Am 22.08.2017 um 12:33 schrieb EMyrone:

This is excellent progress. It would be very useful to transform the antisymmetry equations (14) to (16) to spherical polar coordinates using Maxima to eliminate human error. Alternatively, Eq. (8.352) can be transformed into Cartesian coordinates and used in Eqs. (14) to (16) to find the spin connection components. Then B1 can be calculated, and B – B1 calculated. The procedure in Eqs. (21) to (24) of Note 386(2) can also be used. I will develop Eq. (4) of this note in Note 386(3). This would mean that the textbook A and B could be used to find the spin connection.

EMyrone
Sent: 22/08/2017 09:53:32 GMT Daylight Time
Subj: Re: 386(2): Simple Conservation of Antisymmetry in Magnetostatics

I made several tests. For the static magnetic field (eqs. 18-20) I verified that omega fulfills the antisymmetry conditions and

B = curl(A) – omega x A = 2 B(0) bold k

as requested. The direct solutions of the antisymm. eqs. cannot be used since the Z component of A is zero and the components appear in the denominator, but inserting (18) into the antisymm. eqs. gives

so this is the right solution.

Then I investigated the standard potential alpha given by Eq. (8.352) of PECE2. Its curl gives r and theta components.
Proceeding as in note 386(1) here gives only partial success:

curl_s(A)-cross(omega,A)=curl_s(alpha) (*1)

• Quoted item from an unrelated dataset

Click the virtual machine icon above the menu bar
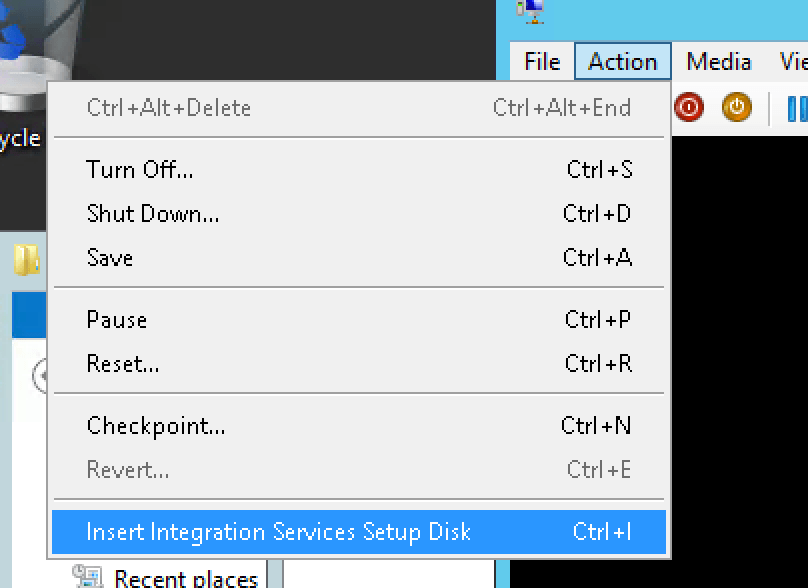 (x=528, y=13)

gives 3 equations (%o36-%o38) which have to be solved together with the antisymm. eqs. (14-17) rewritten to spherical coordinates. Solving (*1) for all omega’s is not possible but restricting to the first two equations and setting omega_phi=0 gives a solution, see %o40. This procedure is, however, quite unhandy and not exact.

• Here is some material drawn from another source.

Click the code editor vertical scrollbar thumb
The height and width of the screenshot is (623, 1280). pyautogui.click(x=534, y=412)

To perform the procedure you proposed in the discussion of note 386(1):
1) Start with A from Eq. (8.352).
2) Calculate omega from Eqs. (5) to (7).
3) Calculate B1 = omega x A.
4) Use the experimentally observed B, and calculate B – B1.
5) If this is not zero, find A such that B1 = omega x A = 0.

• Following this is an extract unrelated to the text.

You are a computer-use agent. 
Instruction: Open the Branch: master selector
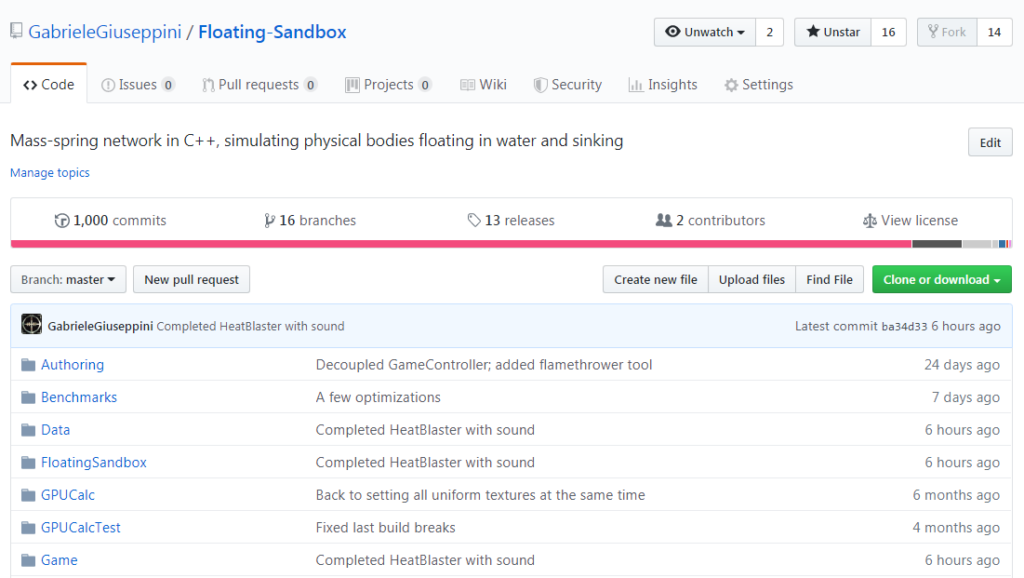point(67,279)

we need the antisymm. eqs. in spherical coordinates. I guess that these are formally identical to those of cartesian coordinates because antisymmetry is generally covariant, or am I overlooking something?

Horst

Am 21.08.2017 um 13:27 schrieb EMyrone:

This note gives a simple solution (21) – (24). In general, Eqs. (11) and (14) to (16) must be solved simultaneously by computer. So antisymmetry is conserved in general in magnetostatics, Q. E. D. Eq. (24) is the magnetic equivalent of E = – omega sub 0 A. Given any potential vector, the spin connection vector must always be worked out by antisymmetry.